Render each line of the data below as one string in a JSON list, omitting blank lines and leaving out the pictures.

Dataset items =
---+---
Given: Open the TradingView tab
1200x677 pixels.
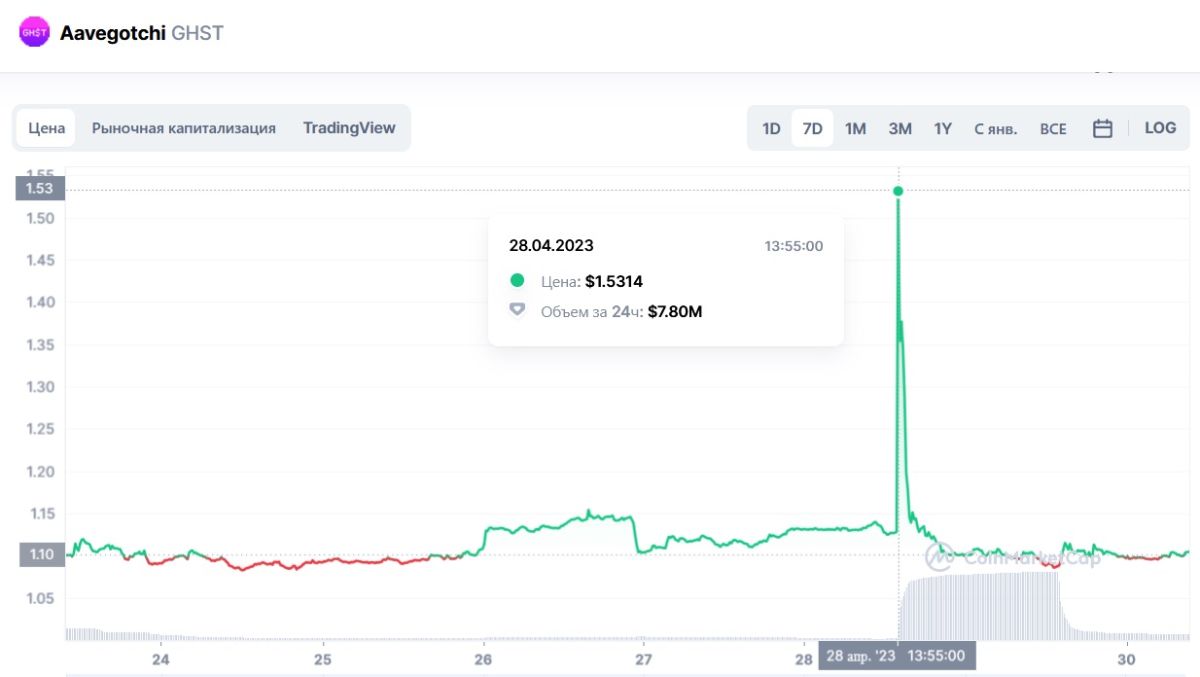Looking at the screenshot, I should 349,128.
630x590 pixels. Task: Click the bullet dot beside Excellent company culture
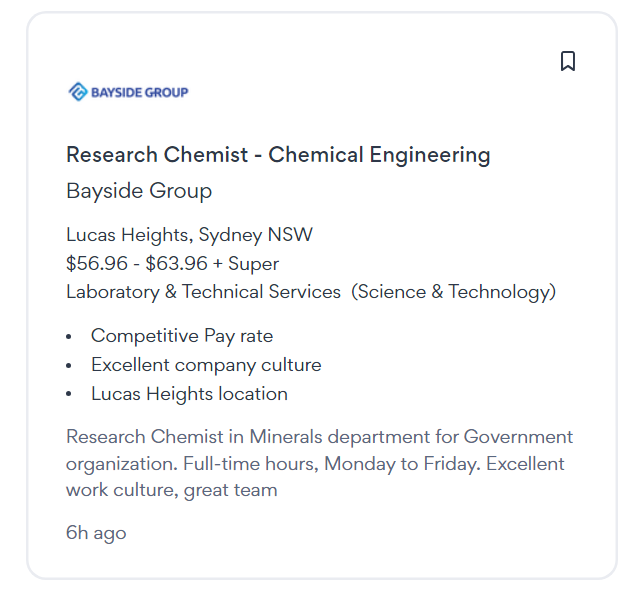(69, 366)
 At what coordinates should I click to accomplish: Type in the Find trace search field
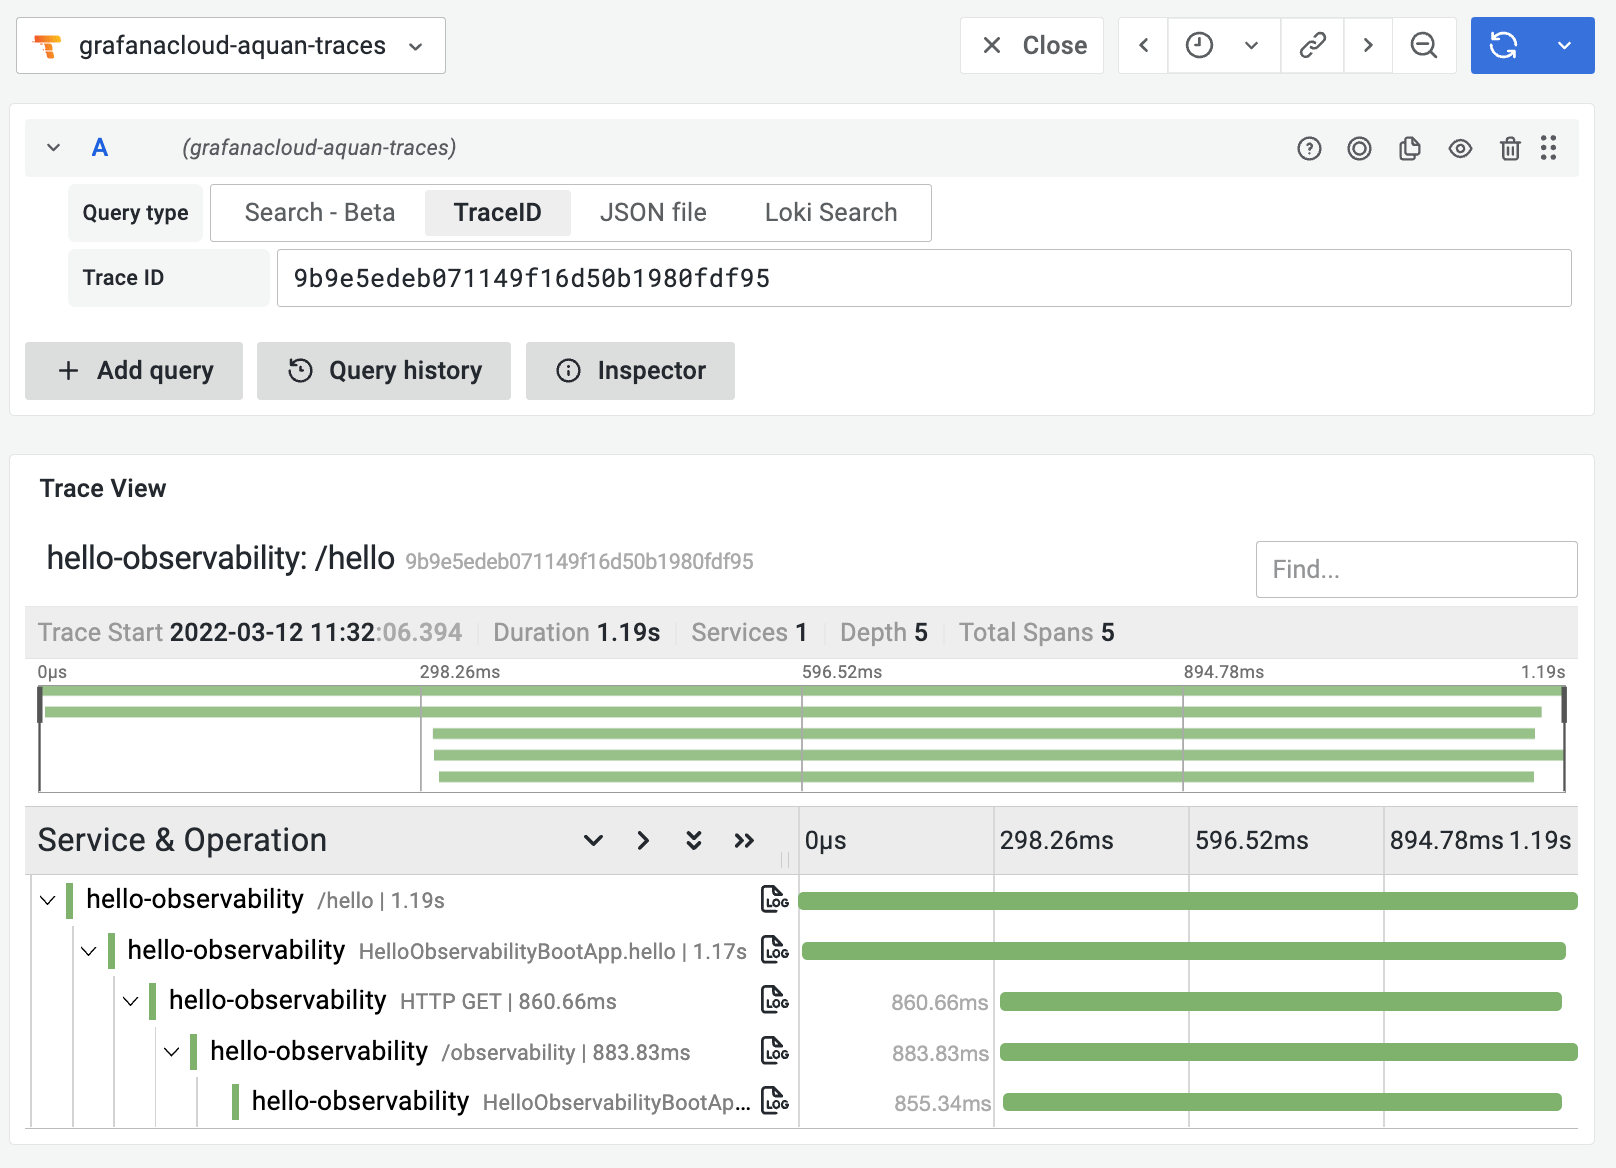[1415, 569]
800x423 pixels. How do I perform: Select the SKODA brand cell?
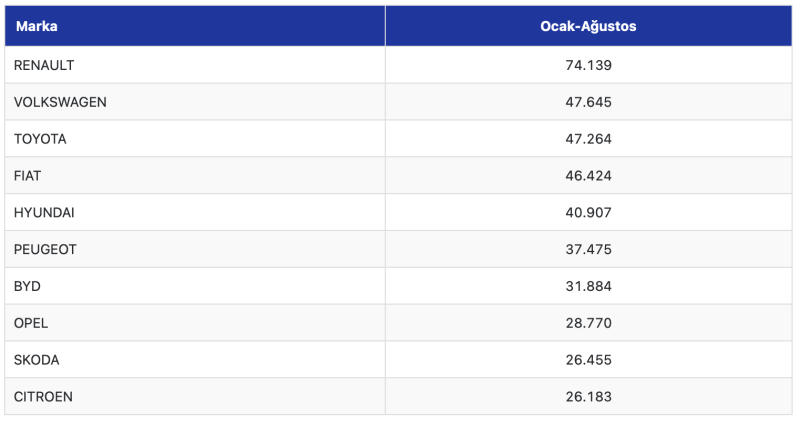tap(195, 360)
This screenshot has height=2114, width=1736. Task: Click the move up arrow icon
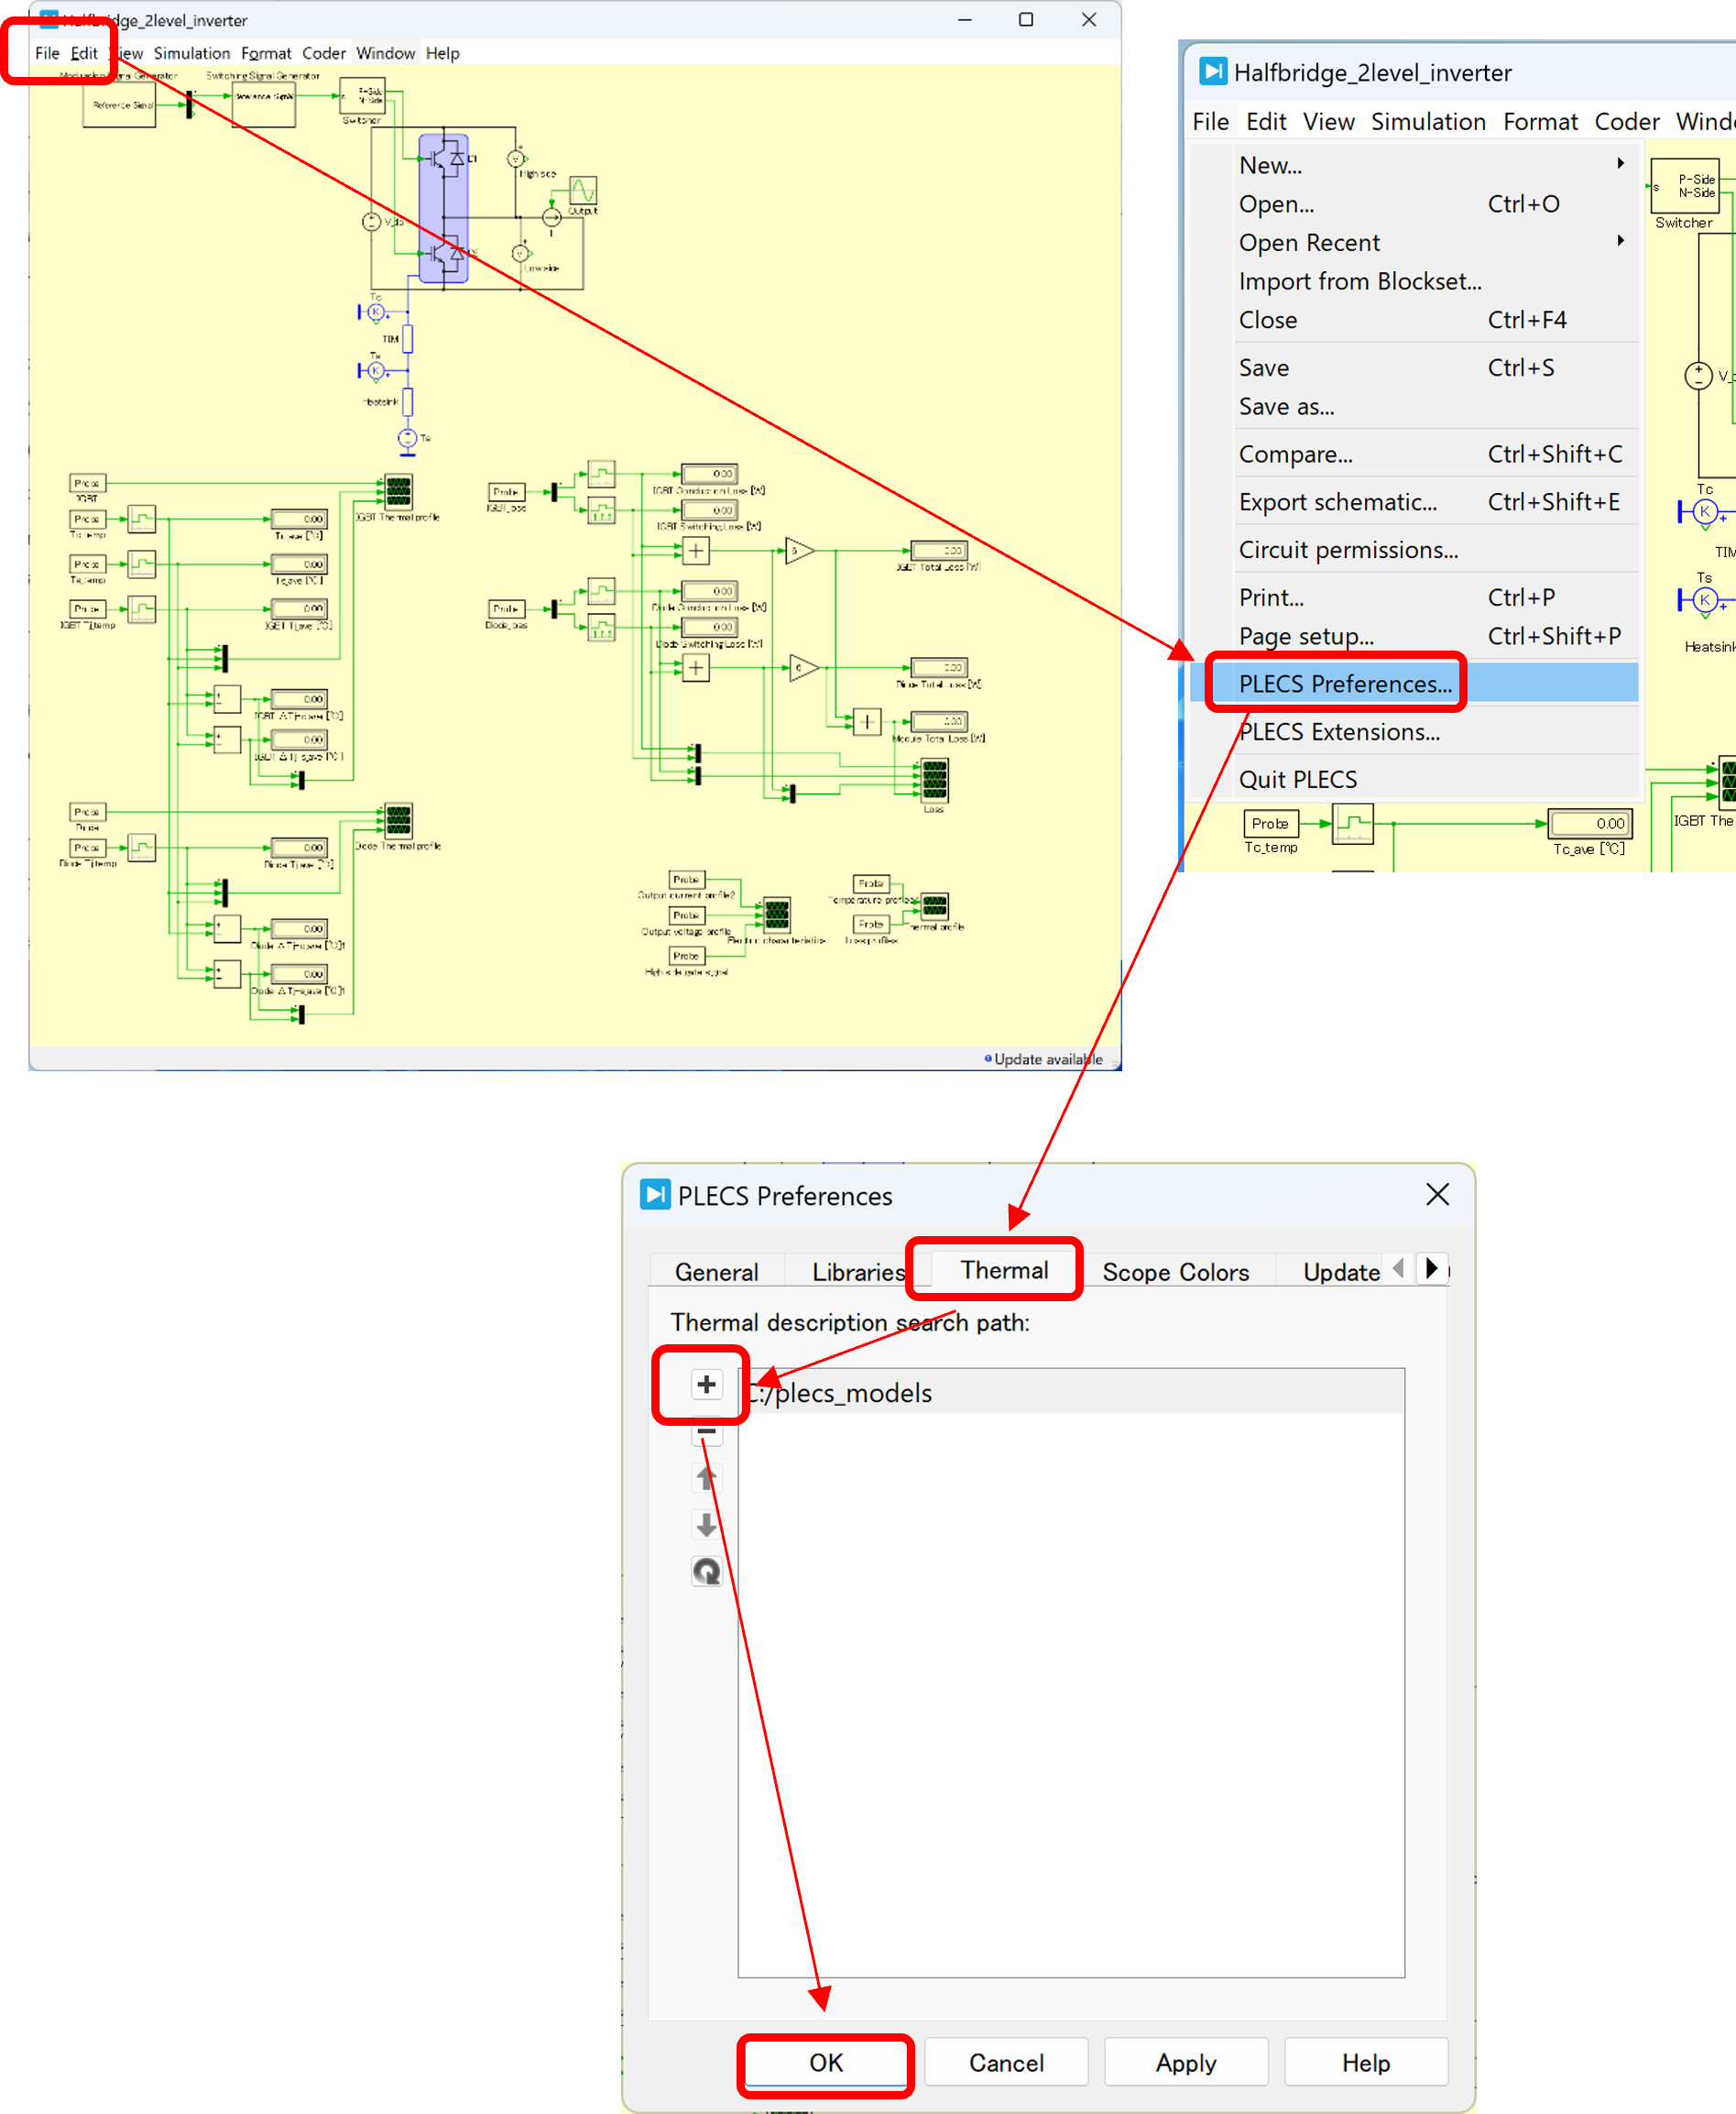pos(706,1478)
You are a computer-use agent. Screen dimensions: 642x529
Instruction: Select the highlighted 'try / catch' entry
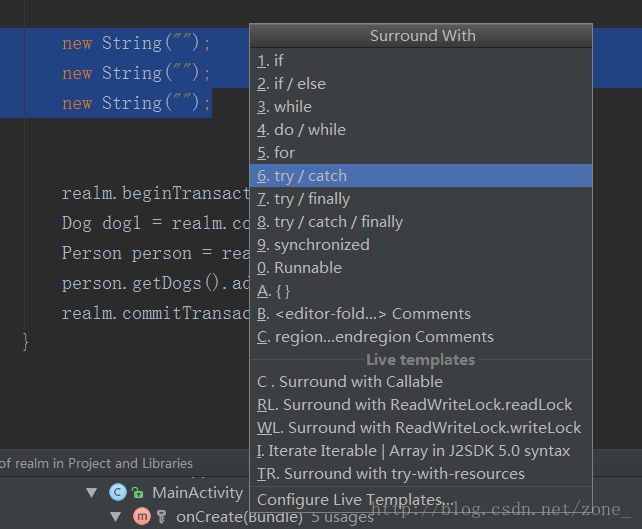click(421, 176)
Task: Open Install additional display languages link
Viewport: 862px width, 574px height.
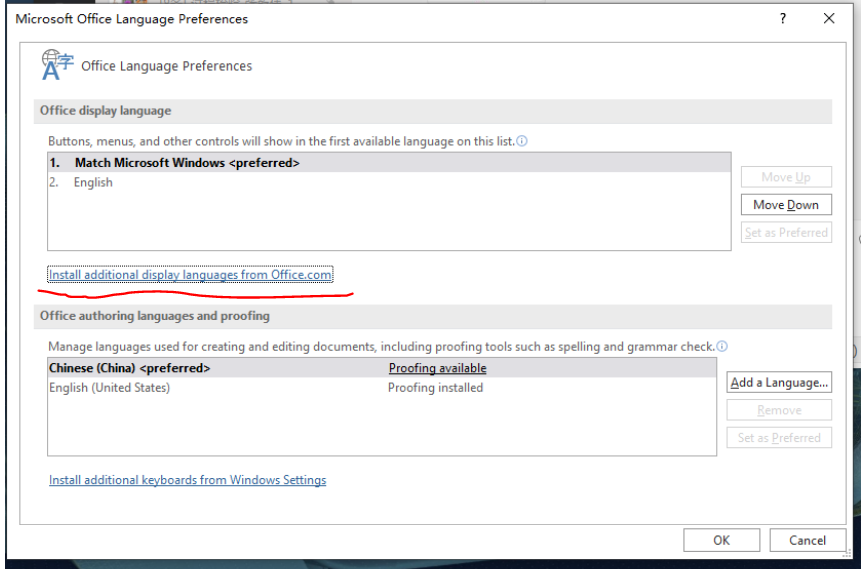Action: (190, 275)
---+---
Solution to the exercise =
[
  "Given: Open the TradingView tab",
  "1200x677 pixels.",
  "Looking at the screenshot, I should 349,128.",
  "630x590 pixels. Task: Click the bullet dot beside Excellent company culture",
  "(69, 366)",
  " At what coordinates should I click to accomplish: Type in the Find trace search field",
  "[1415, 569]",
  "800x423 pixels. How do I perform: Select the SKODA brand cell?",
  "tap(195, 360)",
  "This screenshot has height=2114, width=1736. Task: Click the move up arrow icon",
  "pos(706,1478)",
  "You are a computer-use agent. Screen dimensions: 642x529",
  "Instruction: Select the highlighted 'try / catch' entry",
  "click(421, 176)",
  "Task: Open Install additional display languages link",
  "Viewport: 862px width, 574px height.",
  "Action: (190, 275)"
]